In particular, the upregulation of CA1 and αSyn could be mechanistically relevant markers of metabolic dysregulation in TKI resistance (Figure 7). While this study has not identified specific mechanistic roles for these proteins in metabolic reprogramming, there is literature evidence that these markers may be reporters of the two metabolic alterations observed (increased glycolysis activity and apparent defects in mitochondrial OXPHOS). CA1 is important for buffering cells in the presence of increased lactate concentrations, which result from increased flux through glycolytic pathways. It also may participate in de novo lipogenesis of e.g. fatty acids via Acetyl Co A production, ⁽³⁷⁾ which could be another aspect of the metabolic reprogramming observed here. αSyn is involved in mitochondrial dysfunction and handling increased ROS, both of which are related to metabolism and redox balance in the cell. ^{(39–40), (58), (59)} CA1 and αSyn upregulation in these TKI resistant CML cell models could thus be part of a response to metabolic shifts, enabling the cells to better manage the increased lactate and ROS and avoid apoptosis. Although αSyn has been observed in certain cell lines (but not in K562) in a study looking at synucleins in a few hematological malignancies, ⁽⁴¹⁾ to our knowledge it has not previously been linked to metabolic reprogramming or drug resistance in leukemias. Ultimately, these metabolic adaptations seem to be relatively independent of the specific kinases or cancer type. ^{(60)’ (61–62)} The metabolic adaptations we observed were not consistent with recently proposed models in which increased OXPHOS is a marker of early-stage non-response to chemotherapies (as opposed to apparent deficiency in OXPHOS, as in our case), ^{(57, 63–64)} suggesting that longer time courses of exposure may be needed in order to understand longer term resistance. The detailed mechanisms of how the metabolic alterations enable cell survival in the presence of the three TKIs still need to be elucidated, and studies are ongoing to identify the key metabolic processes (e.g. NADPH production through the PPP ⁽¹³⁾, and/or fatty acid metabolism ⁽⁶⁵⁾) so they could be tested as targets to prevent resistance or resensitize cells to TKIs.

Figure 7. Functional markers of metabolic adaptation in TKI resistant cells.

Pan-TKI resistant K562 cells exhibit increased glycolysis and PPP metabolism, with alternate use of dihydroxyacetone-phosphate (presumably re-routed for triglyceride synthesis) and a disconnection of the glycolysis-citric acid cycle cross-talk that is normally mediated through pyruvate. Carbonic anhydrase 1 is upregulated, likely to help buffer excess lactic acid from the increased glycolysis rate, but also possibly as a component of acetyl-CoA synthesis. α-Synuclein is upregulated, perhaps to modulate mitochondrial membrane polarization and mitochondrial stress related to the metabolic alterations.

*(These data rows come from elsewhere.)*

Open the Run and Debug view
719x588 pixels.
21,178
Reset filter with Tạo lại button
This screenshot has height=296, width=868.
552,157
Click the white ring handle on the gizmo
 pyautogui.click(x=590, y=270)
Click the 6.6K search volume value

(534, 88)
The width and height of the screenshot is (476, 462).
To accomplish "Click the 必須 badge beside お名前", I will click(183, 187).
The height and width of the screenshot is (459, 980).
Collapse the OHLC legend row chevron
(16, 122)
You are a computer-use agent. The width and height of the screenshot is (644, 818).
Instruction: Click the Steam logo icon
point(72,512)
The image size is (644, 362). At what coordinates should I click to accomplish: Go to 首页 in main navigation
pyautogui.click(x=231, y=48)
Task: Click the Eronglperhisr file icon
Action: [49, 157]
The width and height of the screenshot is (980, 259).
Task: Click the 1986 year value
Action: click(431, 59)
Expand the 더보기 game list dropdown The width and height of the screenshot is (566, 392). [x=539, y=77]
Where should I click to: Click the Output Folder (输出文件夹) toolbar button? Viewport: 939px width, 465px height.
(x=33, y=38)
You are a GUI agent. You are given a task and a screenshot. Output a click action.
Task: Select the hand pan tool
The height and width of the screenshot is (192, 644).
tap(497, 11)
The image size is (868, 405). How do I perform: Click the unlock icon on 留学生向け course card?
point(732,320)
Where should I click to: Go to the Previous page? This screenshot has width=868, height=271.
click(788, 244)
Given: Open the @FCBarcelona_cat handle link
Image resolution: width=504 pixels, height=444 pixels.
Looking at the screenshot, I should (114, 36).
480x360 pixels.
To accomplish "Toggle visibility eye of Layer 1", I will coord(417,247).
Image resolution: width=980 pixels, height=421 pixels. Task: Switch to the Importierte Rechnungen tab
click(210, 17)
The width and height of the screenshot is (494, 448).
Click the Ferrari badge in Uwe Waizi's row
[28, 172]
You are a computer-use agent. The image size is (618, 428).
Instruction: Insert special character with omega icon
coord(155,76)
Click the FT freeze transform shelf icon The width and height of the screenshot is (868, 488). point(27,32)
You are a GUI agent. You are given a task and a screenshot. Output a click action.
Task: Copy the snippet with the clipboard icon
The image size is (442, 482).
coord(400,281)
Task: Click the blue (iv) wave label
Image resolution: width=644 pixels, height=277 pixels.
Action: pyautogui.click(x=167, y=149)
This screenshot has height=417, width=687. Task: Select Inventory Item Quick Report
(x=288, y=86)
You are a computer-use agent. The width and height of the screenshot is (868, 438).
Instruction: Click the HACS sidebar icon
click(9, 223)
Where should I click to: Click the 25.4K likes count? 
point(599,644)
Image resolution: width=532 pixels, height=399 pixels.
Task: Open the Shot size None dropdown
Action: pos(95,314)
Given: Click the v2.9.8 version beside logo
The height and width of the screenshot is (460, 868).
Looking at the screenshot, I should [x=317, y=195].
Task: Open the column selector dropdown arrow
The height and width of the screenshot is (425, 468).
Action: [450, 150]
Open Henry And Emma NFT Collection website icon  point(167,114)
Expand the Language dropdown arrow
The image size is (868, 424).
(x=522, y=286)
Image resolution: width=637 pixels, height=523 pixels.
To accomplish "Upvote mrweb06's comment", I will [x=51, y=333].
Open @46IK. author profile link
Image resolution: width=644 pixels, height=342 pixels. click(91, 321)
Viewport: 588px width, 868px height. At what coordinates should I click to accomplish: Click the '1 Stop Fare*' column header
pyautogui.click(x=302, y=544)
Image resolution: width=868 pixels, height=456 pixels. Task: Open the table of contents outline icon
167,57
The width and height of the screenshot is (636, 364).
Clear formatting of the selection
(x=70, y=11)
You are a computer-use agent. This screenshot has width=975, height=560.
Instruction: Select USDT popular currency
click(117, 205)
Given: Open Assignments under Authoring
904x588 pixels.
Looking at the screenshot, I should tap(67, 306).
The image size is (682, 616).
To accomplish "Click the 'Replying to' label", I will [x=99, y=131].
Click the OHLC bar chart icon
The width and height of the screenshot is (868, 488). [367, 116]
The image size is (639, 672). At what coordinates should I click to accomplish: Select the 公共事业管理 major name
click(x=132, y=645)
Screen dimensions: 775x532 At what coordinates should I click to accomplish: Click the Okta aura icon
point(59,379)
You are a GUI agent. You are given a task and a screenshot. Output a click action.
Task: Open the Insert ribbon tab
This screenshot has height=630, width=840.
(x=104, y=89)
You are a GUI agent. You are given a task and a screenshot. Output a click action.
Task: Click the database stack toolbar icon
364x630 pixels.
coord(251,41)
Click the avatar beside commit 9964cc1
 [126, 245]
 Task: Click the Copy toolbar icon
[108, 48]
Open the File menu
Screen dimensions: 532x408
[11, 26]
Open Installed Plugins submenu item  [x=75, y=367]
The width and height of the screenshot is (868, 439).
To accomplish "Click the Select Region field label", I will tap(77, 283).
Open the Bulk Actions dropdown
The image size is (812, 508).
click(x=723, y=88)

Figure 1. Developed resistance of a CML cell line to three different clinically-relevant tyrosine kinase inhibitors (TKIs) is associated with metabolic reprogramming that alters glycolysis and metabolic plasticity.

Carbonic anhydrase 1 (CA1/CA1) and α-synuclein (αSyn/SNCA) protein and mRNA levels emerged as a potential functional biomarker signature for this type of metabolic reprogramming in K562 CML cells.

Key Points:

• Alterations to metabolism are a common feature of target-mutation-independent resistance in CML cells across multiple clinically relevant TKIs.

• Carbonic anhydrase 1 (CA1) and α-synuclein (SNCA) are novel markers of metabolic reprogramming in TKI resistant CML cells.